[What to produce]:
In the entries below, return only the line containing "The image size is (1568, 289)." and those after it, exactly, through the last line.

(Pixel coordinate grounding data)
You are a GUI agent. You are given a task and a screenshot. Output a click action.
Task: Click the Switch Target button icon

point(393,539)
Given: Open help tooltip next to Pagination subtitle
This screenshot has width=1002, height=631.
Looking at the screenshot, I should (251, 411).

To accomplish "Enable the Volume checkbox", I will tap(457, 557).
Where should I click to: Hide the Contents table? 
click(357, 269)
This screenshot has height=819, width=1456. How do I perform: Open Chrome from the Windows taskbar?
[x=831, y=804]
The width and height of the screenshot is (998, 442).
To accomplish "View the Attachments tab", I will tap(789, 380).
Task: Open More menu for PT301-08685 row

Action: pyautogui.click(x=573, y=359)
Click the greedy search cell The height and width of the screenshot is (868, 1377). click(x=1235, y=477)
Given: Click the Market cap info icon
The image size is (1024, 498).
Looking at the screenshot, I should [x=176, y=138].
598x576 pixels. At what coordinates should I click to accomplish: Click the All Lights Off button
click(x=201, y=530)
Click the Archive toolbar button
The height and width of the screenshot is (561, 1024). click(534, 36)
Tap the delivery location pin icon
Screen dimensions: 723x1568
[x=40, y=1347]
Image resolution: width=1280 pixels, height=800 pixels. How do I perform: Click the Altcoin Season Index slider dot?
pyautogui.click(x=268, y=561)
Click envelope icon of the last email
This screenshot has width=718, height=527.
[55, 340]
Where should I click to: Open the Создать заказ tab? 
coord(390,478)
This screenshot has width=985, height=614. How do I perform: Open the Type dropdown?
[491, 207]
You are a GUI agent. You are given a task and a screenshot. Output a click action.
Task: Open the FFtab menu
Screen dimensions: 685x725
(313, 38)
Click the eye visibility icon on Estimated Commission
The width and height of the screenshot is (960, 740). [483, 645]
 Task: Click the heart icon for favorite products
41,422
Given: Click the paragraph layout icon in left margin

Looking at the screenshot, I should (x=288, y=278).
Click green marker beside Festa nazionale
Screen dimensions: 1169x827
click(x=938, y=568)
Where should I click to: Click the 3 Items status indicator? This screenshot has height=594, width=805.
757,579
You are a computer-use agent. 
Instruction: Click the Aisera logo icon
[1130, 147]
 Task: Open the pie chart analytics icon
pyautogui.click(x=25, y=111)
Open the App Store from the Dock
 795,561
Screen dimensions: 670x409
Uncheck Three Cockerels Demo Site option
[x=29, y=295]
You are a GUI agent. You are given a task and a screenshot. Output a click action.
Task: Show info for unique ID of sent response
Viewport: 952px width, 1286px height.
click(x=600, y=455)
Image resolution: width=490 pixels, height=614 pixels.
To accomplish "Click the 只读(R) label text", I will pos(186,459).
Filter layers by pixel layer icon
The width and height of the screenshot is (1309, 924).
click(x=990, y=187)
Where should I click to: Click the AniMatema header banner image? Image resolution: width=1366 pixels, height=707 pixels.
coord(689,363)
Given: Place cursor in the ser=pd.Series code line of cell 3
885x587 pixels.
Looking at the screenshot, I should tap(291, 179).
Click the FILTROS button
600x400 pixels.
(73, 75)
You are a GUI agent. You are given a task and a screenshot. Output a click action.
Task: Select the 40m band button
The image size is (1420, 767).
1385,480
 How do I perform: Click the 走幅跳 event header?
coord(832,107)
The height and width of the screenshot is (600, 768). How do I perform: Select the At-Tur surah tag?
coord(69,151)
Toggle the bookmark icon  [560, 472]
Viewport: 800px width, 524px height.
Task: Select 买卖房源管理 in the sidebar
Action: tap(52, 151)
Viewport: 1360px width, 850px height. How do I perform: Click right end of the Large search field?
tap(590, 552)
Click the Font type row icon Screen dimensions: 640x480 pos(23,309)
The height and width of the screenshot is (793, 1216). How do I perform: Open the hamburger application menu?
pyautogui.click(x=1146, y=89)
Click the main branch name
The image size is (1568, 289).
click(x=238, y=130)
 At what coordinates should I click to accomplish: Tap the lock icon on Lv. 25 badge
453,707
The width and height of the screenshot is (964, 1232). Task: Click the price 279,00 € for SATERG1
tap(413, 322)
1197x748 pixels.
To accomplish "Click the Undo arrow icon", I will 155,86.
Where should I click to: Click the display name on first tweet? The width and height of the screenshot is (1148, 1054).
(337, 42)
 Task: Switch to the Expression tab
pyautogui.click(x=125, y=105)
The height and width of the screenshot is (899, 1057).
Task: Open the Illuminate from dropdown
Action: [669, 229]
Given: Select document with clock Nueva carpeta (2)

[Your response]:
The image size is (1568, 289).
click(x=238, y=130)
 At what coordinates should I click to accomplish: Tap the lock icon on Lv. 25 badge
453,707
The width and height of the screenshot is (964, 1232). Task: Click the price 279,00 € for SATERG1
tap(413, 322)
1197x748 pixels.
To accomplish "Click the Undo arrow icon", I will 155,86.
Where should I click to: Click the display name on first tweet? The width and height of the screenshot is (1148, 1054).
(337, 42)
 Task: Switch to the Expression tab
pyautogui.click(x=125, y=105)
The height and width of the screenshot is (899, 1057).
Task: Open the Illuminate from dropdown
Action: [669, 229]
Given: Select document with clock Nueva carpeta (2)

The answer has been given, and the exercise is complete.